High among our human complaints and concerns is the frequently repeated assertion, "I have too much to do and too many worries." We get burdened down in many ways. Our burdens weigh us down and lead us into depression, discouragement, and some times cause us to give up and quit trying. Among some of our most typical burdens are the following:
- A guilty conscience for a misdeed or a mistake that we have not repaired.
- A mind cluttered with negative thoughts and worries.
- More work than we can possibly get done.
- Habits and addictions that we have not quit.
- Financial problems.
- Health issues.
- Dissatisfaction at work.
- Unclear or conflicting goals.
- Family and marital issues.
- Unresolved problems.
- Taking on more responsibility than we are capable of bearing.
- Failure to achieve important goals or to complete important tasks.
- Mistakes of any kind.
- Oversight on something we should have done.
You can take a moment and write down your own list of burdens and overloads that are punishing you and keeping you in a state of turmoil, confusion, and discouragement.
Our task is to simplify the burdens we have listed.
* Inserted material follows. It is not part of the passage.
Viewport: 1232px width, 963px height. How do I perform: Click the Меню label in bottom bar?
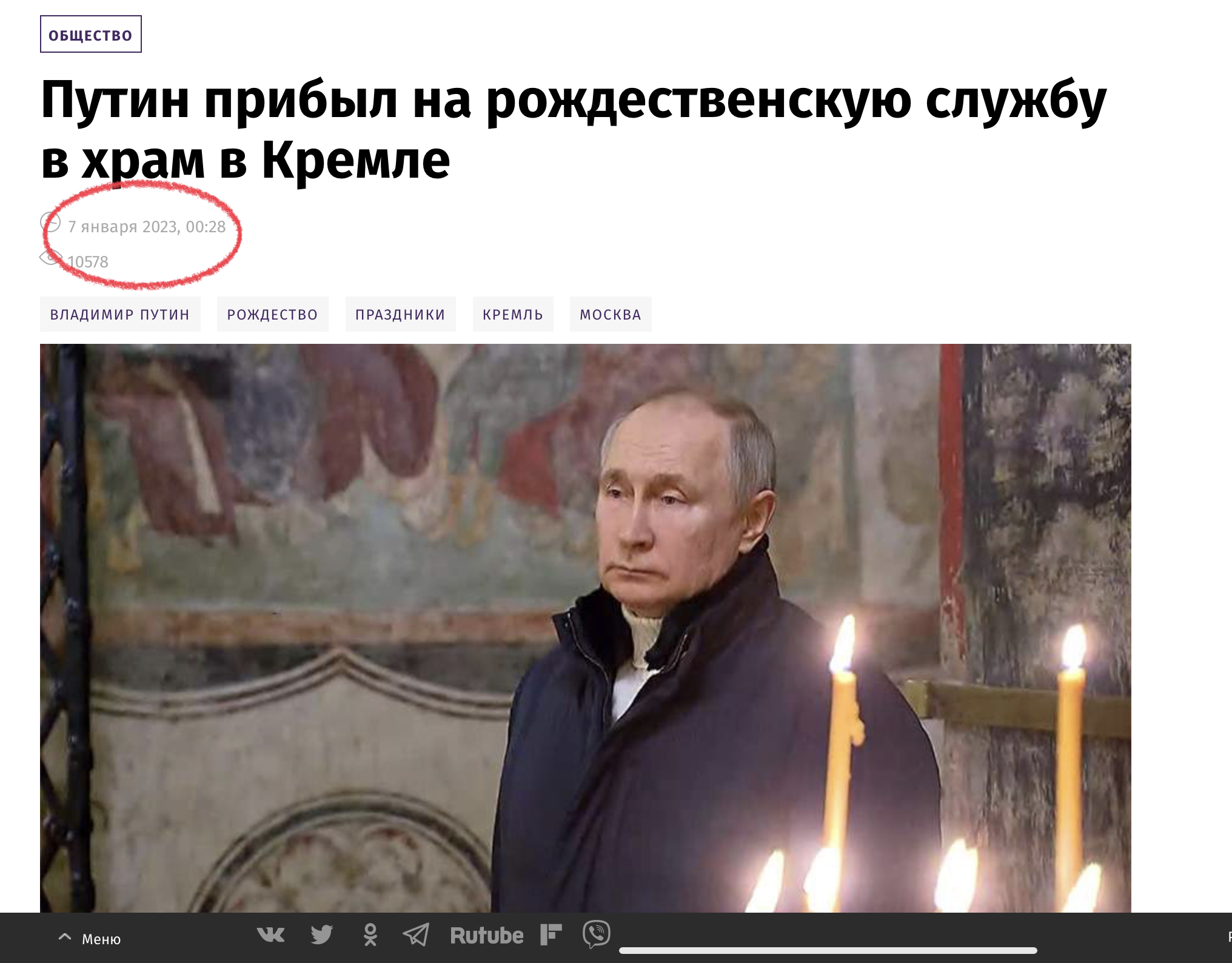[101, 939]
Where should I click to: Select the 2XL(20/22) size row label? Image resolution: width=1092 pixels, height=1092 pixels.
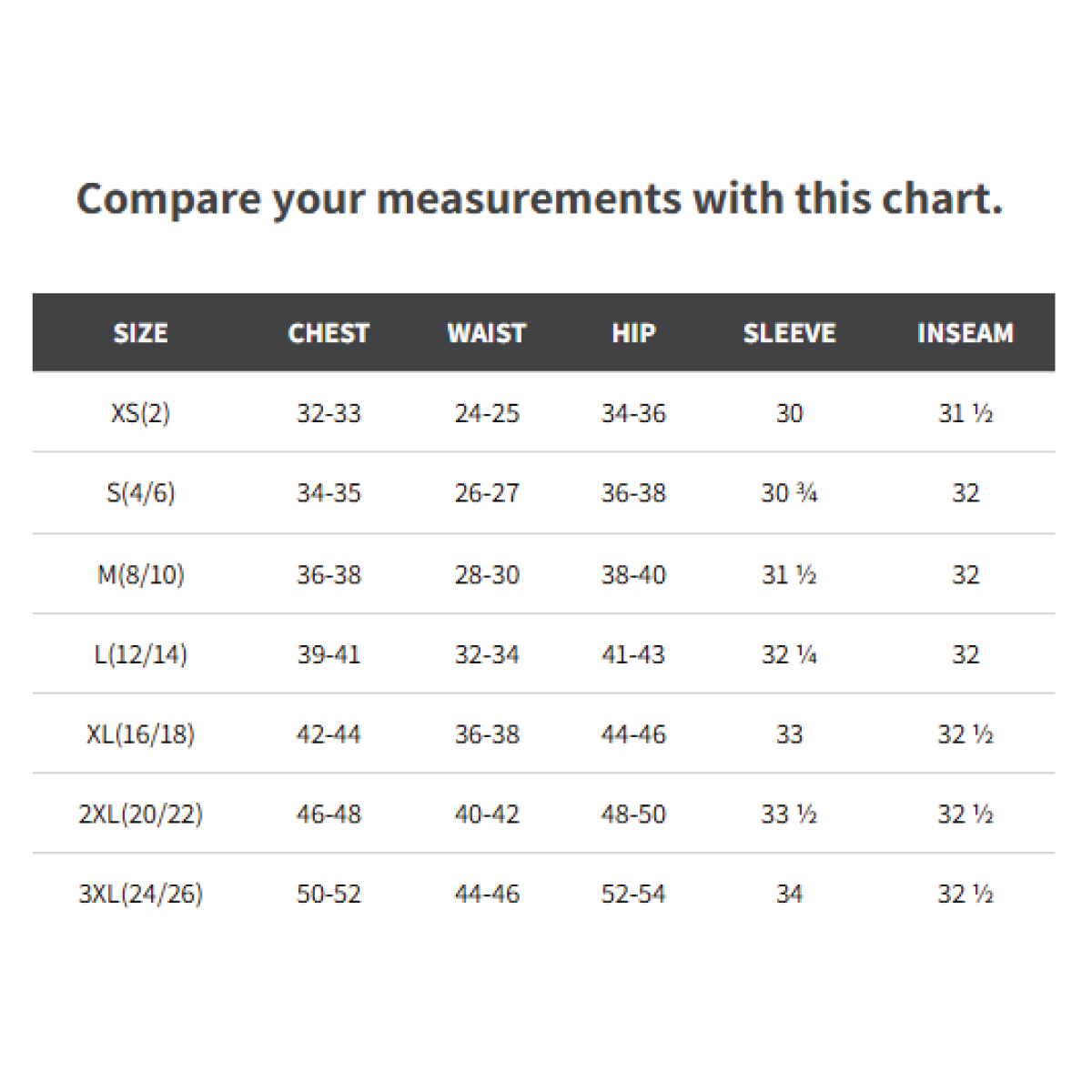(x=140, y=814)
Too often, burdens linger because we are hesitant to do anything about them, or we are not sure what to do and we just let the problem fester and the burden become ever larger. We take on more than we can handle and then we end up doing a miserable job on part or all of our responsibilities.
As with all of our tasks and assignments, our solution to the problem of being over burdened is to lighten the burdens. Get rid of as many burdens as possible, correct as many problems as we can, mend the fences and repair our interpersonal glitches, and take a positive and active approach to changing our perspective to a more hopeful and helpful outlook.
I have never quoted scripture in my do-list tasks yet, but I am about to quote one. Don't panic, this scripture makes as much sense to a deeply religious person as it does to someone who claims to have no religion at all. In the Book of Mormon, book of Mosiah, 4:27, it states ". . . it is not requisite that a man should run faster than he has strength." See what I mean? And do you see how profound, uplifting, and helpful the admonition is that we should not "run faster than (we) have strength"?
Much of my life it seems as if I have been plagued with the necessity of running faster than I had strength. I worked my way through the University of Wyoming by working anywhere from 20 to 40 hours per week, mostly in the middle of the night, while trying to complete a bachelor's degree in agriculture. When I taught school, I was always taking on extra consulting assignments so I could pad my minimal teacher's salary with enough to support our five children. And somehow I always ended up taking on extra classes to teach and extra assignments to fulfill. I never figured out how I could do less and keep going.
We do not need to continue to carry around a backpack full of 200 pounds or more of extra worries and burdens. We can lighten our load, improve our dispositions and our outlook, if we will take the time and effort to resolve our conflicts, get rid of our habits, and proceed down a more cheerful and optimistic road toward our ultimate destination. If we adopt a few simple rules, such as the rule to begin a task and then proceed little by little, inch by inch, until we are well underway and then ultimately complete the task, we will have learned how to lighten our load.
Task Number 242: Lighten your load. Get rid of every worry, every unnecessary habit, every guilt feeling, and every job that you do not really need to do. The smile on your face will brighten, your life will be happier, and you will be able to cope with what seemed previously as an unconquerable pile of misery too big to deal with. Good luck, keep going. The Curmudgeonly Professor.